Match your model to your session length requirements:
- Short sessions (<10k tokens): Any model works. Use the cheapest.
- Medium sessions (10k–50k tokens): GPT-4o mini or DeepSeek V3 work well.
- Long sessions (50k–100k tokens): GPT-4o or Claude 3.5 Haiku.
- Very long sessions or large documents: Gemini 1.5 Flash (1M context) is the clear choice.
The Summary Agent Pattern
The most reliable solution for long-running agents is a dedicated summary agent. A lightweight, cheap model (GPT-4o mini works well) runs every N turns and compresses the conversation history. The main agent's context is then reset with only the summary plus the most recent messages.
agents:
- name: main-agent
model: deepseek-chat
context_manager:
type: summary_agent
summary_agent: context-summarizer
summarize_every: 15 # compress after every 15 turns
keep_recent: 5 # always keep last 5 turns verbatim
- name: context-summarizer
model: gpt-4o-mini # cheap model for summarization
role: "Compress conversation history into a concise summary
preserving all decisions, user preferences, and task context."
We've seen this pattern reduce effective token usage by 60–70% in long research agent sessions while maintaining output quality. The summary agent costs almost nothing to run — and it pays for itself in avoided quality degradation and reduced total API costs from shorter contexts.
Frequently Asked Questions
What is context overflow in OpenClaw?
Context overflow occurs when the total tokens in an agent's conversation history — messages, tool call results, memory injections, and system prompts — exceed the model's context window.
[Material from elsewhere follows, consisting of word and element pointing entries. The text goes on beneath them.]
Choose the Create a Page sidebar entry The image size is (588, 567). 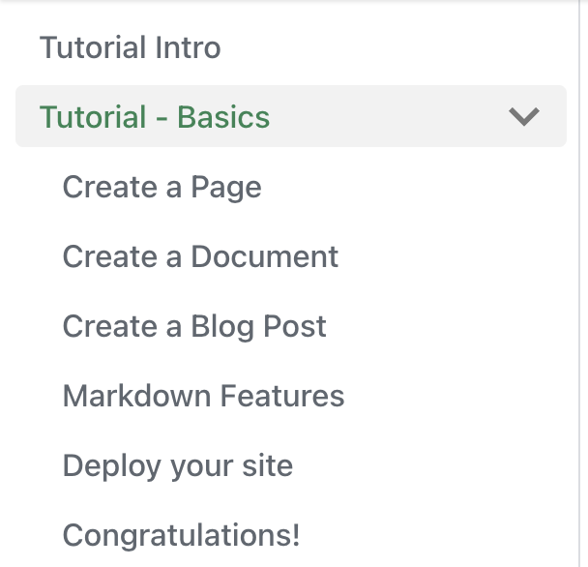coord(162,187)
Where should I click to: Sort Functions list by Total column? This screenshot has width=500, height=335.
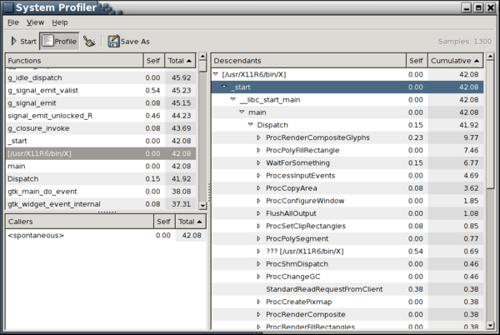[x=179, y=61]
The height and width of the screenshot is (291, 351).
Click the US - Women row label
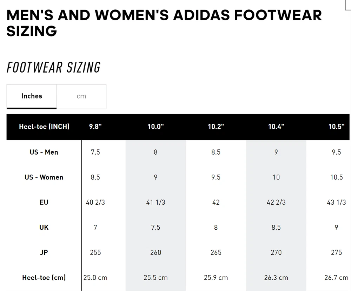pyautogui.click(x=44, y=177)
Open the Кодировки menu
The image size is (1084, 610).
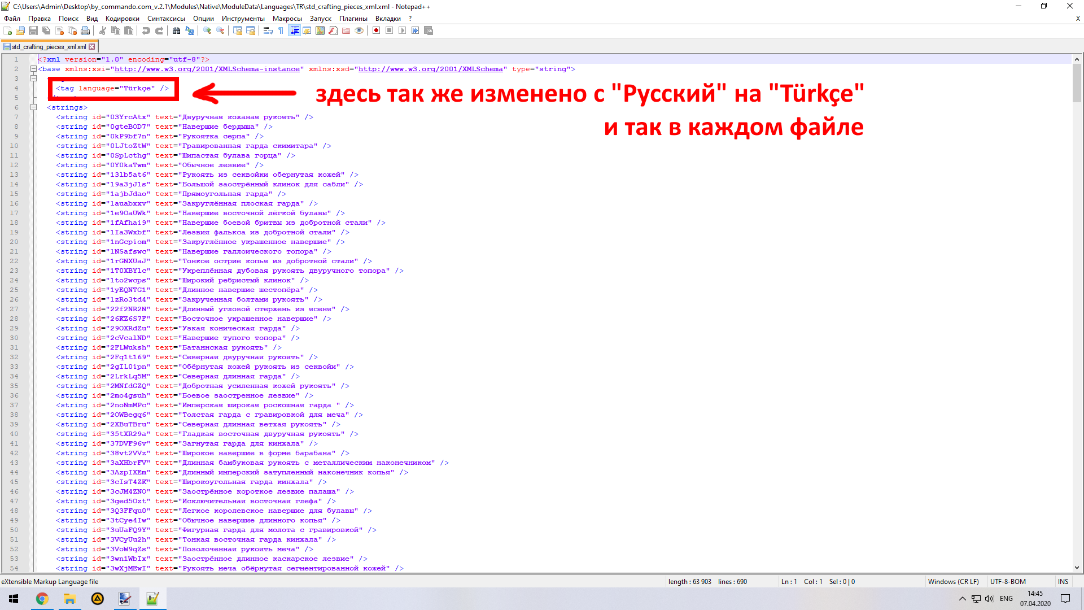pyautogui.click(x=122, y=19)
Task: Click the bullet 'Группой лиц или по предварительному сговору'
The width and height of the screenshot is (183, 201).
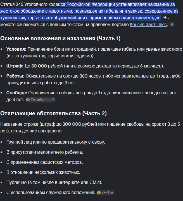Action: click(56, 142)
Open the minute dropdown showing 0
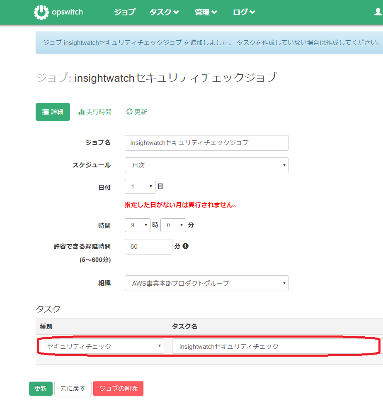383x404 pixels. [173, 225]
When this happens, the model can no longer see earlier parts of the conversation. Agents start forgetting earlier instructions, making repeated mistakes, and producing inconsistent responses.
How do I know if my OpenClaw agent is hitting context overflow?
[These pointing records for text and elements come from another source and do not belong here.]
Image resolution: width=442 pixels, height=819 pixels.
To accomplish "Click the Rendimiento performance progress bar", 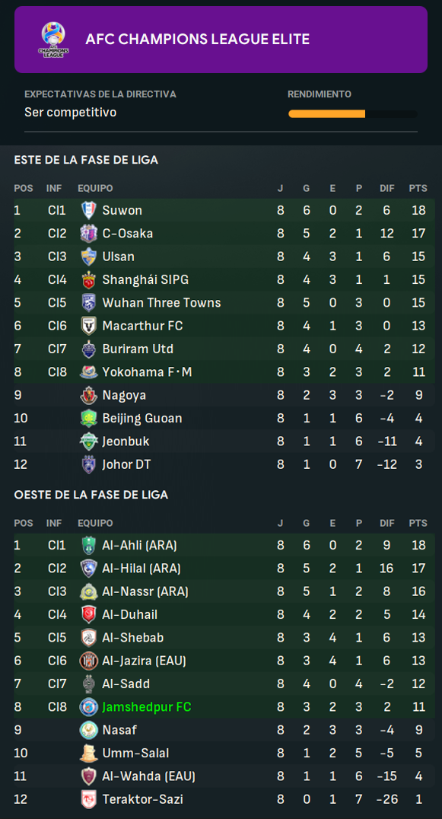I will point(352,114).
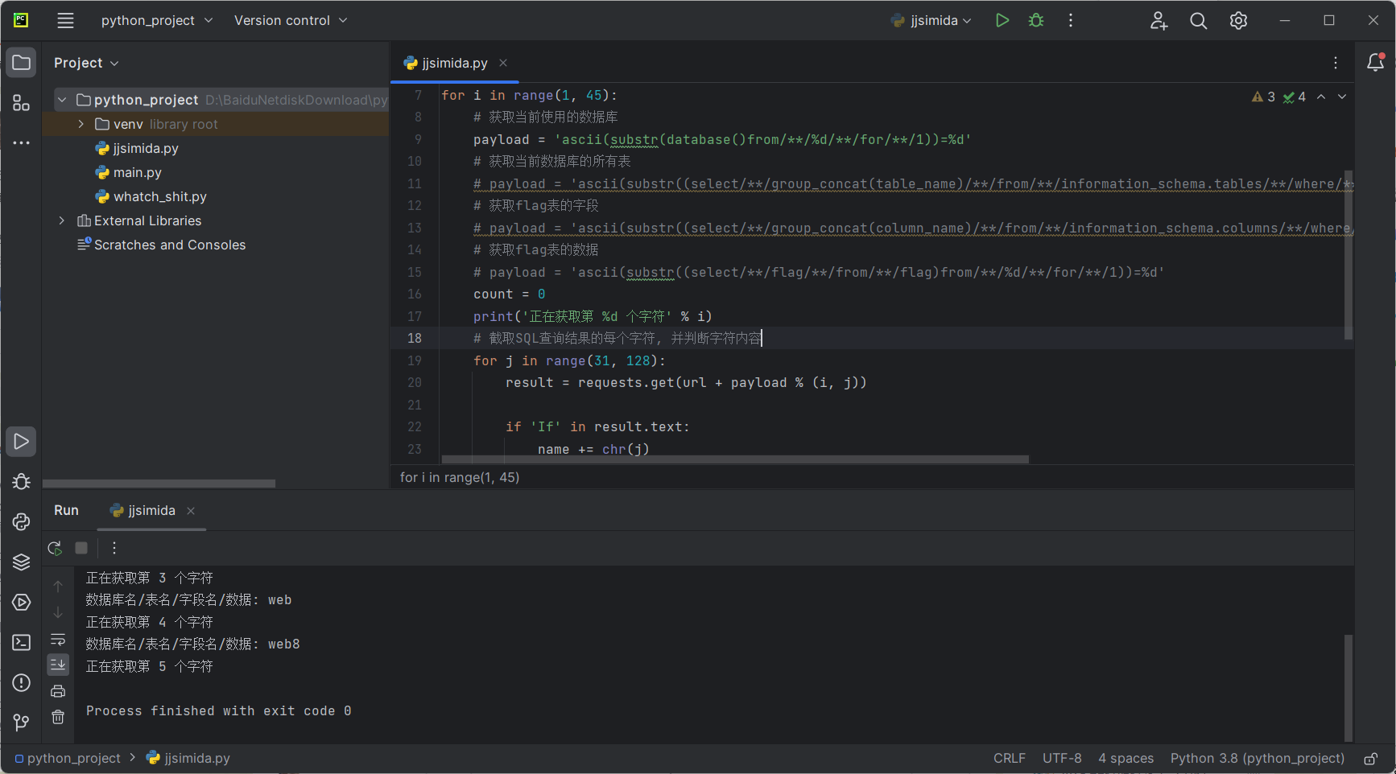Clear all Run console output with trash icon
1396x774 pixels.
coord(58,717)
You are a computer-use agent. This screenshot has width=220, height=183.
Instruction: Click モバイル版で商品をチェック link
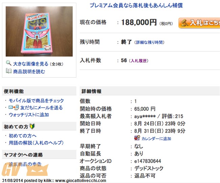point(36,100)
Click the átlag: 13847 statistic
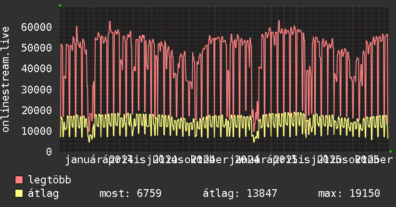396x207 pixels. click(x=240, y=194)
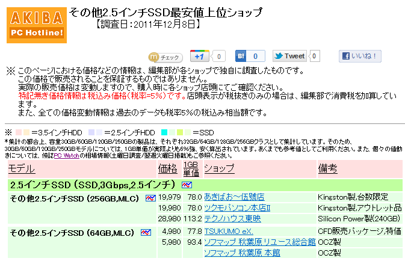
Task: Click the 備考 column header
Action: tap(327, 168)
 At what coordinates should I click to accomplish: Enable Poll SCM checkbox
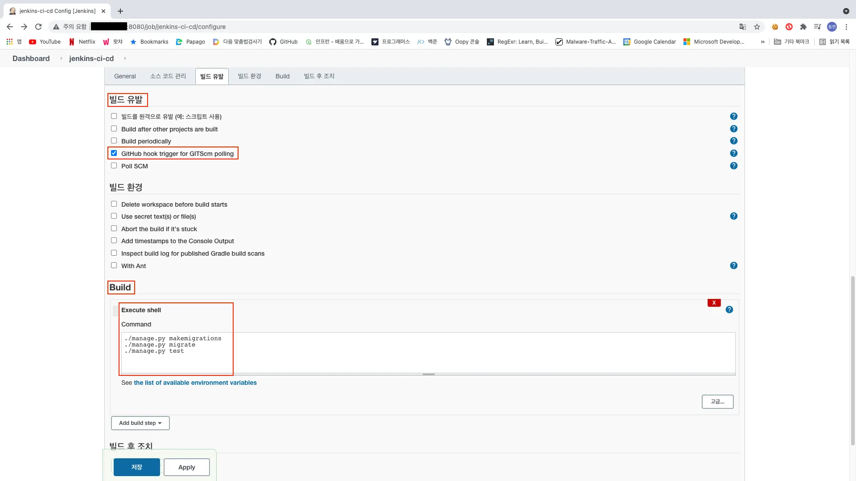pos(114,166)
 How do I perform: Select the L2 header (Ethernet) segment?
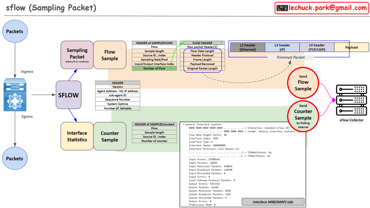[x=247, y=47]
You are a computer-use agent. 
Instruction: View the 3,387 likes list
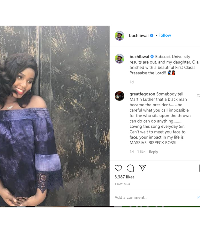[124, 177]
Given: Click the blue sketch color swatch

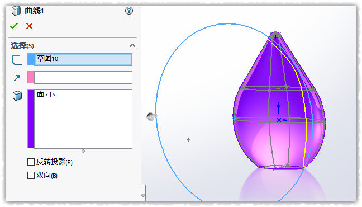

Signs include: the agent repeating questions it already asked, ignoring instructions given earlier in the session, API errors mentioning token limits, and degraded response quality over long sessions. Enable token counting in your OpenClaw config to log usage per session and set an alert threshold.
What is the context window limit for common models used with OpenClaw?
GPT-4o supports 128k tokens. Claude 3.5 Sonnet supports 200k tokens. Gemini 1.5 Flash supports 1 million tokens. DeepSeek V3 supports 64k tokens. Local models via Ollama vary by model — Llama 3.1 8B supports 128k tokens by default. Always verify the effective context limit, not just the advertised one, as performance degrades before the hard limit.
How does OpenClaw handle context truncation?
OpenClaw's default truncation strategy removes the oldest messages first when approaching the context limit. You can configure alternative strategies: sliding window (keep the last N messages), summarization (compress old messages into a summary before removing them), or pinned messages (preserve specific messages like the system prompt regardless of position).
Can I use a summary agent to prevent context overflow?
Yes. A summary agent pattern runs a second lightweight agent that periodically compresses the conversation history into a concise summary. The main agent's context is then reset with only the summary plus recent messages. This approach keeps context usage bounded while preserving continuity across long sessions.
Does loading memory.md count against the context limit?
Yes. Everything injected into the conversation — including memory.md contents, system prompts, and tool definitions — counts against the context window. A large memory.md file can consume thousands of tokens before the conversation even starts. Keep memory.md concise and structured; store verbose information in the long-term store instead.